A longer duty cycle will be ideal for making long cuts or deep cuts on large pieces of metal, while a shorter duty cycle is ideal for a home shop where a series of small cuts are made regularly.
Choosing the Right Torch for a Plasma Cutter
There are two common types of plasma cutting torches. The most common torches are the high-frequency starting systems that create a spark with a high-voltage transformer, capacitors, and spark-gap assembly. High frequency torches have the advantage of not using any moving parts and therefore remain fairly dependable. However, they do require occasional maintenance and may create electric noise that can interfere with computers and other nearby electrical equipment in your office, shop, or home.
Another option is the contact start torch that uses a moving electrode or nozzle in order to produce a spark that lights the pilot arc. This kind of torch does not create inference with other electrical items and turns on instantly without a pre-flow cycle.
An excellent feature to explore in a torch is a drag shield that attaches to the cup of the torch and holds the tip at the ideal 1/16 to 1/8 of an inch from the metal being cut--this distance is known as the "stand off." The torch can be operated at full capacity with a constant standoff.

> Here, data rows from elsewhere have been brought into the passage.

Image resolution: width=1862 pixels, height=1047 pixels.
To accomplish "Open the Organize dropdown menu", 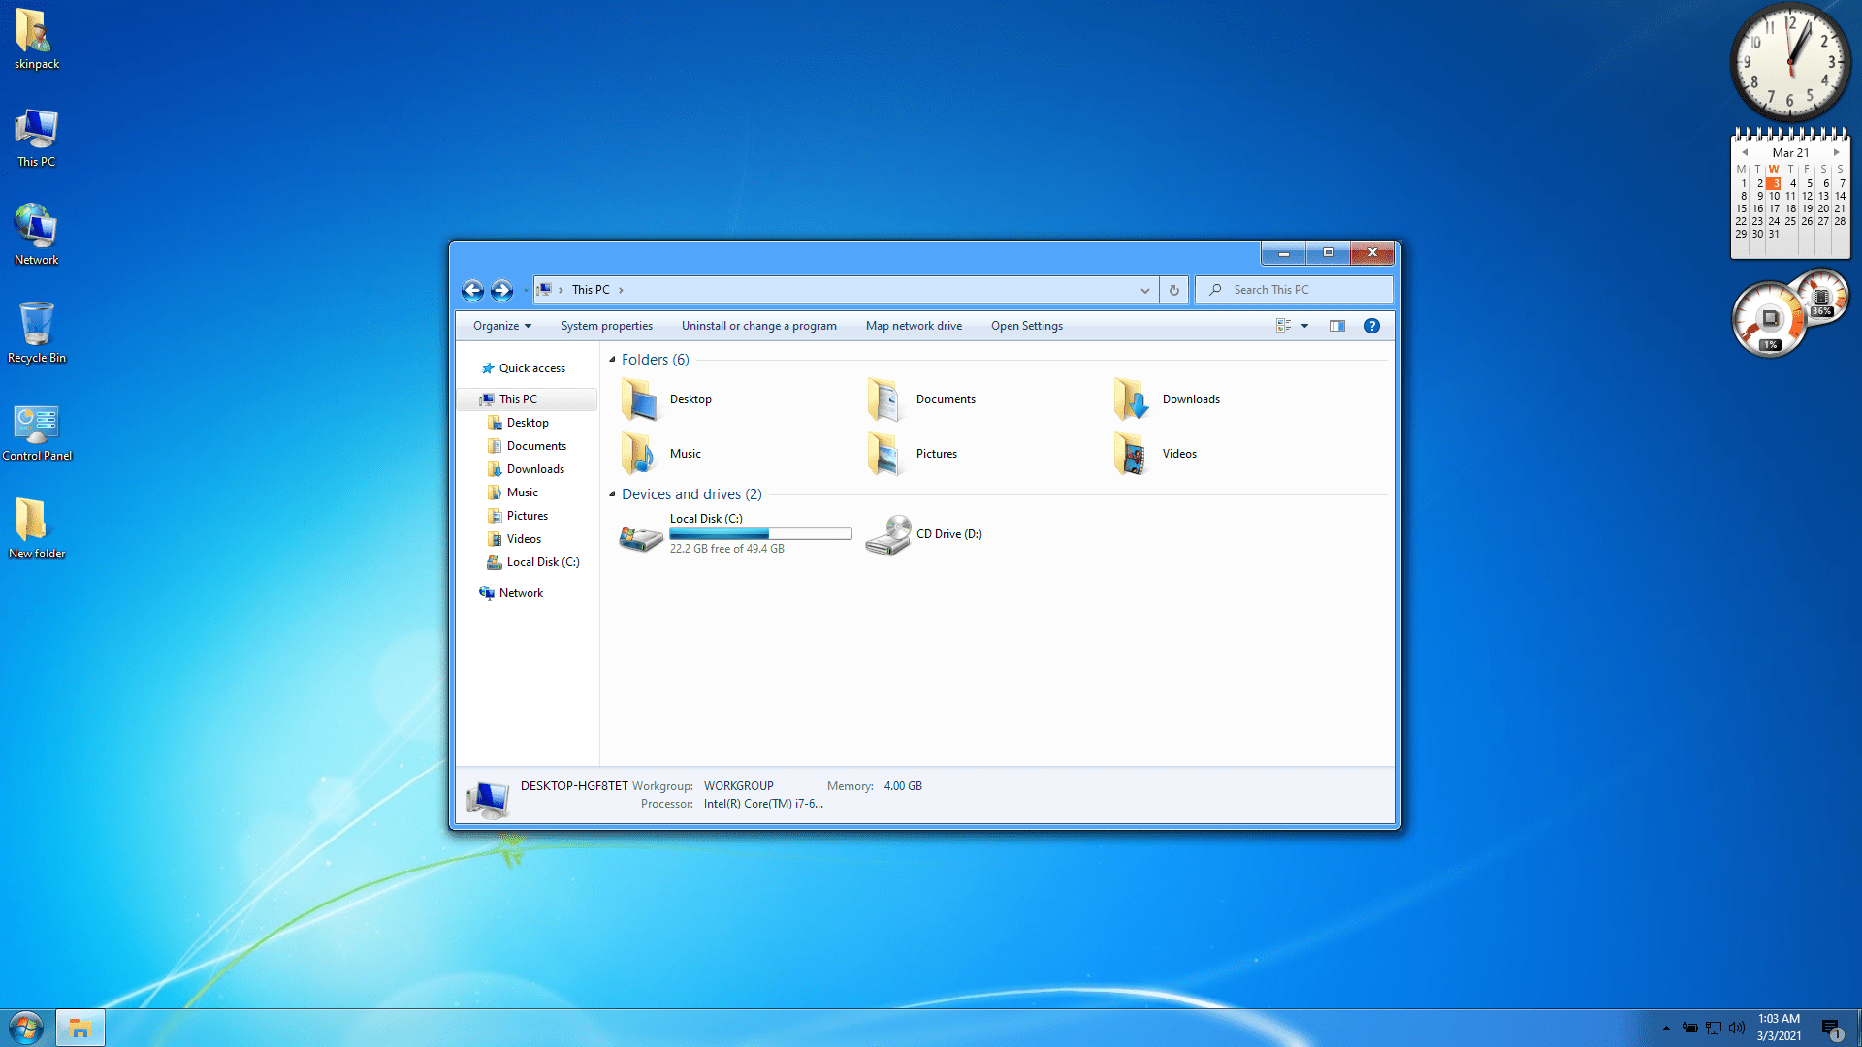I will pyautogui.click(x=500, y=325).
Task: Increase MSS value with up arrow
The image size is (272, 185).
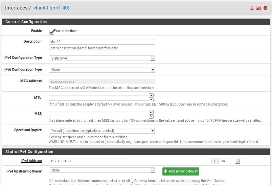Action: [x=151, y=112]
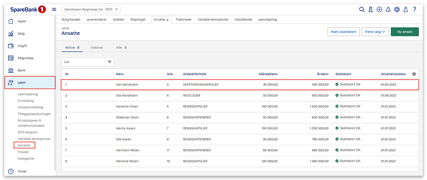Toggle the hamburger menu icon

pyautogui.click(x=54, y=9)
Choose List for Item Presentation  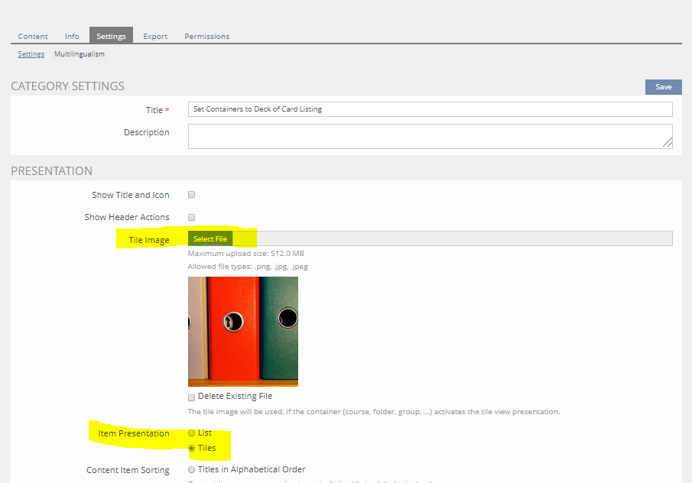pyautogui.click(x=192, y=433)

The standoff distance is based on the thickness of the metal and the amount of amperage used to cut it, with low amperage cutting requiring little to no standoff distance.
If you plan on working on thin metal, you will most likely only need a single flow torch that works with limited amperage and does not require an extra flow of shielding gas in order to cool the torch. For larger cutting operations or users who plan on cutting thick metal, a dual flow torch with a shielding gas will make it possible to cut thicker metal at a high amperage.
Regardless of the way a torch ignites the plasma arc or utilizes a drag shield, choose a torch design that fits your hand well, especially if you plan on using it for extended periods of time.
Choosing Your Consumables for a Plasma Cutter
After making the initial purchase of a plasma cutter, the most important ongoing cost will be the cutting tips and electrodes. Therefore, before you pick up a plasma cutter, learn as much as you can about how fast your machine will use these items. A damaged tip from poor technique or a worn out electrode will either slow your cutting speed or reduce the quality of your cuts, and it's often recommended to change the tip and electrode together in order to achieve best cutting performance.
David Cook of The Fabricator suggests the following equation for determining the ongoing cost of plasma cutting units:
"Consumable cost, or the total consumable cost divided by the consumable life in hours of arc-on time per hour, is the most useful measurement. For example, if the cost of a nozzle is $4, the cost of the electrode is $6, and together a set lasts 2.5 arc hours, then the cost per hour, or CPH, is ($4 + $6)/2.5 = $4."
What Else to Consider for a Plasma Cutter
As with any large piece of machinery, it's important to test out a plasma cutter or to at least make sure the retailer offers a good return policy if the cutter does not live up to its promises. In addition, a reliable warranty will ensure your investment in a new cutting system will be a sound one for the long term.